══ SELECTED TEXT

So my trip was fun....no fish, but had a great time. I had one good strike on my first cast...but it got me wrapped around something (talked to a local guy I fished with the whole time and it turns out the area I was fishing had a ton of sunk xmas trees and cinder blocks). I had one other finicky bite, but other than that nada. 

The good news is the local guy showed me several spots he's caught nice rockfish on in the past so I'll be heading back next Wednesday...but this time with my surf rod, my one step down from a surf rod and just one trout pole. 

Had a great time, and again guys, thanks for all the great info. I found myself a new favorite lake. Too bad it gets hydrilla bad in the summer.


----------



## Bass_n_around (Oct 21, 2006)

*If you want to catch Browns*

Use the super duper green with spotts works everytime.Also find out what they can feed on in the lake or pond and use a bait suitable to it.


----------



## fyremanjef (Feb 17, 2005)

Hey Zach,

Sorry I did not catch up with you, But I was there also. I got there late around 1:45, story will be in another thread. I started off by the ramp. Was that you on the floating pier in cammo and the folding chair?


----------



## ZackUSAF82 (Jan 19, 2008)

Yeah that was me. That's where I had my two strikes on Powerbait earlier in the day. Once the wind really kicked up I decided to head on home.


----------

════
══ RAW RECORDS

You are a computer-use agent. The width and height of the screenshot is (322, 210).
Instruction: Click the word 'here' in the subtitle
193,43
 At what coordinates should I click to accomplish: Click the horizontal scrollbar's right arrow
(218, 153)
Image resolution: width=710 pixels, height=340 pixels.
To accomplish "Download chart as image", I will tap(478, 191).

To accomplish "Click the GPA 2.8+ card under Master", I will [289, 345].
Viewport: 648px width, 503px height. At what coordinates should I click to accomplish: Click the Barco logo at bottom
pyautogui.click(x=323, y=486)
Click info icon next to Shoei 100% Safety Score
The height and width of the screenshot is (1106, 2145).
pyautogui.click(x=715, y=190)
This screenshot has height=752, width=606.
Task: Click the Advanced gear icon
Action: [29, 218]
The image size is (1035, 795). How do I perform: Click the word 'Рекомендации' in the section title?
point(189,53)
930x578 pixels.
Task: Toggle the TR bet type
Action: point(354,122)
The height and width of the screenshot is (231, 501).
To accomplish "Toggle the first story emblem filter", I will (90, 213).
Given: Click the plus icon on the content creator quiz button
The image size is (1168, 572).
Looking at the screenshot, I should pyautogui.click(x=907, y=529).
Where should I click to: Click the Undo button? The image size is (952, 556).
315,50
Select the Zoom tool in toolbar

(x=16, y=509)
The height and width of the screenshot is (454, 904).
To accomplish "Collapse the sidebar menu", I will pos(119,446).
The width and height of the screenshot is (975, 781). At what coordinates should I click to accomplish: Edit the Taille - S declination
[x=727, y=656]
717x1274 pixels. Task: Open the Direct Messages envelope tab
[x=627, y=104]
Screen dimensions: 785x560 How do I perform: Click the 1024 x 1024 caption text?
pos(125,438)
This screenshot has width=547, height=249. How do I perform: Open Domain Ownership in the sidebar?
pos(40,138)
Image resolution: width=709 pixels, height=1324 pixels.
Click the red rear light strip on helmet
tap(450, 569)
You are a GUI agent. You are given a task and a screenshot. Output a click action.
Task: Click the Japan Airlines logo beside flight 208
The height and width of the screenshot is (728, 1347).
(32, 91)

════

Please write out the part of the fishing thread starting at "So my trip was" and ending at "in the summer.", word for word. Work from the fishing thread alone, not the material.

So my trip was fun....no fish, but had a great time. I had one good strike on my first cast...but it got me wrapped around something (talked to a local guy I fished with the whole time and it turns out the area I was fishing had a ton of sunk xmas trees and cinder blocks). I had one other finicky bite, but other than that nada. 

The good news is the local guy showed me several spots he's caught nice rockfish on in the past so I'll be heading back next Wednesday...but this time with my surf rod, my one step down from a surf rod and just one trout pole. 

Had a great time, and again guys, thanks for all the great info. I found myself a new favorite lake. Too bad it gets hydrilla bad in the summer.